Problem details — In the summit climb story, write out the part starting with "The climb was" and going on through "was (wasn't) below.", changing "gusts" to "winds".

Reading passage —
- Opening Delimiter -
View from High Camp, afternoon before final ascent
A reduced group set out at 1am, for the five hour summit climb, and – walking by the light of our headtorches, roped together in our teams – we edged towards the summit. Whilst not carrying a large load (our bags contained just snacks, water and cameras), we were wearing quite a lot of clothing and kit. At the outset I was wearing 32 items: two pairs of socks, two pairs of shoes, a pair of cramp ons, a pair of gaiters, four pair of trousers (Morino thermals, Teddy Bear thermals, walking trousers & waterproof trousers), a pair of pants, one T-Shirt, two fleeces, a jacket, two hats, a headtorch, three pairs of gloves, a climbing harness and an ice axe.
The climb was long and hard. Every step required at least one deep breath, and each footstep had to be firmly planted into the snow. The climbs and traverses required strong use of the ice axe and cramp ons, and anyone brave enough to look down with their headtorch light was often treated to terrifying drops. The final stage of the ascent was all four limbs on the ice, along a knife-edge ridge. As it was exposed in all directions, the gusts were unsettling. It was probably advantageous that it was too dark to see was (wasn't) below.
In a fit of jubilation, we summitted just after 6am, secured ourselves in the deep snow and settled down to watch the sunrise over the 'ocean' of cloud (the cloud base was at around 3,000m so 'islands' which were actually peaks of lower mountains were apparently floating). The 360° panorama was a once in a lifetime view, with the lights of La Paz, the distant Lake Titicaca and the remainder of the peaks all gradually illuminating in the orange light.
- Closing Delimiter -
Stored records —
- Opening Delimiter -
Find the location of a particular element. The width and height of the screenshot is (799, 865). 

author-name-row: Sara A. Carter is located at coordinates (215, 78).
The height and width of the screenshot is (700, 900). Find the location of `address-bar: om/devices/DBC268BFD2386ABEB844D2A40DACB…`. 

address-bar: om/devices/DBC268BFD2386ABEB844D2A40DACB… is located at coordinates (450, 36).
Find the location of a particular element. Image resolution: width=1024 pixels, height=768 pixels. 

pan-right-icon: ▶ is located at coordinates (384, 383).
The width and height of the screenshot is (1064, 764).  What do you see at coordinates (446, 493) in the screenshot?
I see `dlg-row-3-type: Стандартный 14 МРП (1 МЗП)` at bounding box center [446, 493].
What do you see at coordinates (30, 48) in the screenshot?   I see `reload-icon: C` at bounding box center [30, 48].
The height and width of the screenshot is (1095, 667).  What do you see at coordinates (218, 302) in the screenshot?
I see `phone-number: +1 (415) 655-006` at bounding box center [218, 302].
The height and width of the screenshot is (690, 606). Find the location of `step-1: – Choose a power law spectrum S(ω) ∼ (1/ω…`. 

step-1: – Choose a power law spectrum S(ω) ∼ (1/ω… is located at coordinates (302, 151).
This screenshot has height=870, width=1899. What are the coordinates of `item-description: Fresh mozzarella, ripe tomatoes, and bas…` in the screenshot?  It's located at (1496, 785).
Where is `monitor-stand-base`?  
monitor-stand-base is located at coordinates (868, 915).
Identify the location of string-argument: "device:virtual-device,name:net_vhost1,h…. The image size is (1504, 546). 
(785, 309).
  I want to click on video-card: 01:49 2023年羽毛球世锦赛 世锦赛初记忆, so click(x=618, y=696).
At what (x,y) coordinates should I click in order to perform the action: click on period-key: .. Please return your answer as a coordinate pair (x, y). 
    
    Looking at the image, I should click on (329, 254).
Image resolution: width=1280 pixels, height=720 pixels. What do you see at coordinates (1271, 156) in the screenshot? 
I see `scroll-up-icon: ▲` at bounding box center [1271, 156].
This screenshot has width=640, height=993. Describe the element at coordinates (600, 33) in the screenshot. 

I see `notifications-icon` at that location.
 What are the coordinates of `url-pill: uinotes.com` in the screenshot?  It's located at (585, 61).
- Closing Delimiter -
Answer section —
The climb was long and hard. Every step required at least one deep breath, and each footstep had to be firmly planted into the snow. The climbs and traverses required strong use of the ice axe and cramp ons, and anyone brave enough to look down with their headtorch light was often treated to terrifying drops. The final stage of the ascent was all four limbs on the ice, along a knife-edge ridge. As it was exposed in all directions, the winds were unsettling. It was probably advantageous that it was too dark to see was (wasn't) below.